#### Exercise directions:
Every record below is to be retyped exactly, with the pictures left out.

#### Dataset:
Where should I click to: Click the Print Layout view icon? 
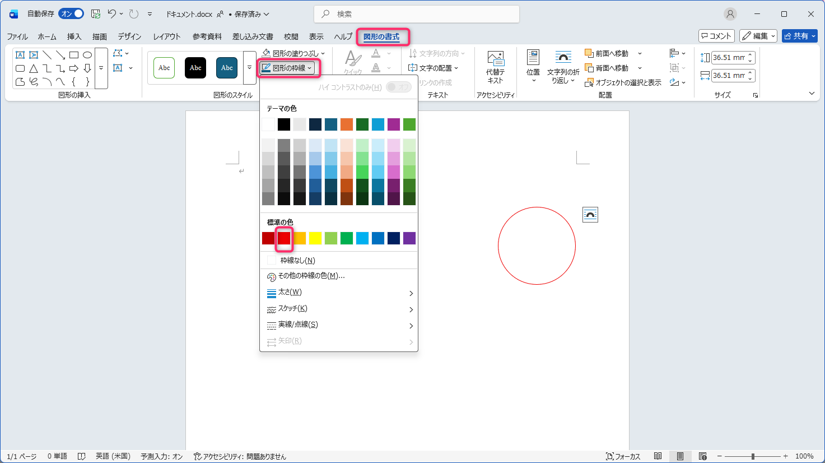pos(680,456)
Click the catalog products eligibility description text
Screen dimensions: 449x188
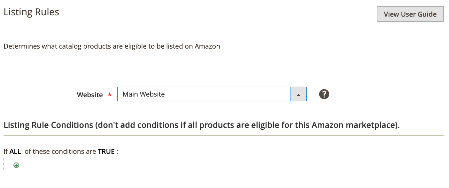coord(112,46)
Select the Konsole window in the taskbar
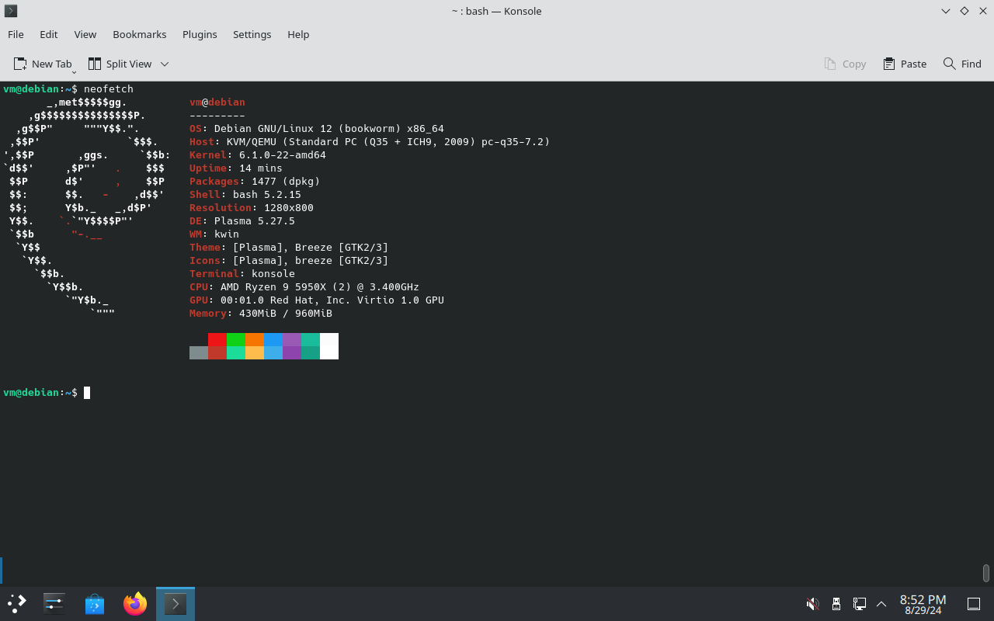This screenshot has width=994, height=621. click(175, 603)
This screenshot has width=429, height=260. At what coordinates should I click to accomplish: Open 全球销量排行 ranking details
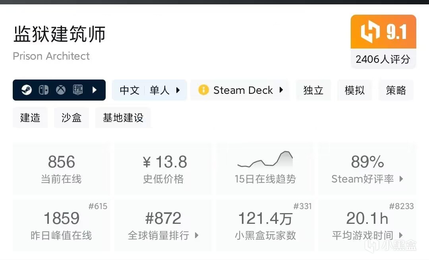197,235
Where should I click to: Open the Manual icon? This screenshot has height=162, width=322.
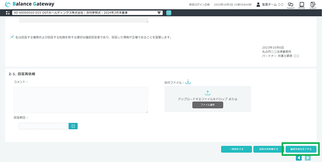click(302, 5)
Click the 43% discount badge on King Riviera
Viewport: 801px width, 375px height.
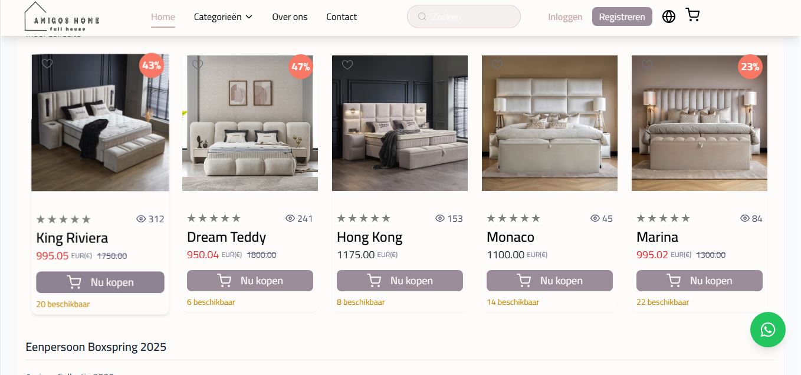tap(151, 65)
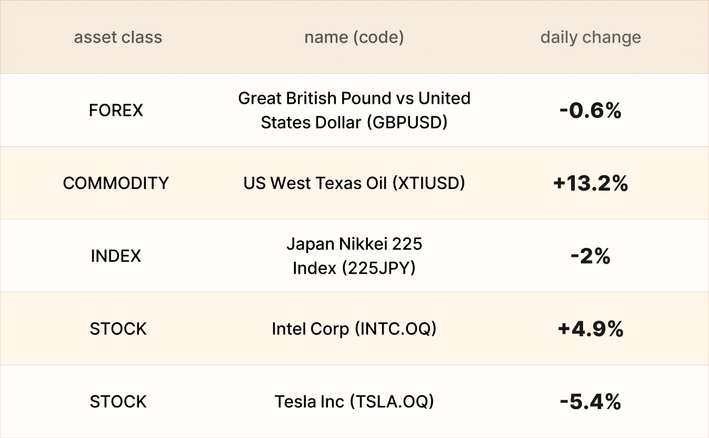
Task: Click the -0.6% daily change value
Action: [x=591, y=111]
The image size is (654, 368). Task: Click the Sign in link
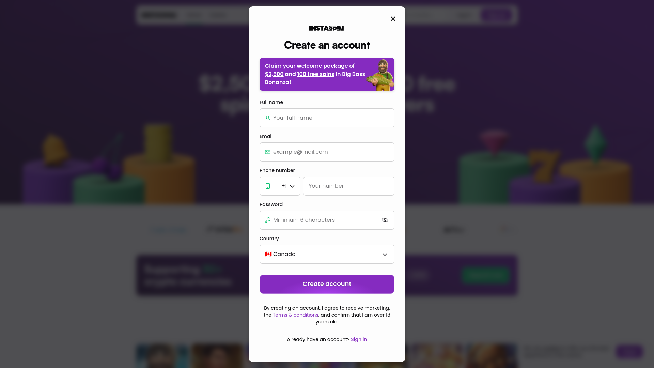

#### Task response:
Where should I click to: Click the Print Layout view icon? 
pos(680,456)
Click the catalog products eligibility description text
Screen dimensions: 449x188
coord(112,46)
Select the Konsole window in the taskbar
This screenshot has width=994, height=621. click(175, 603)
This screenshot has width=429, height=260. At what coordinates should I click to accomplish: Open 全球销量排行 ranking details
197,235
Where should I click to: Open the Manual icon? This screenshot has height=162, width=322.
click(302, 5)
Click the 43% discount badge on King Riviera
Viewport: 801px width, 375px height.
tap(151, 65)
Task: Click the -0.6% daily change value
Action: [x=591, y=111]
The image size is (654, 368). Task: Click the Sign in link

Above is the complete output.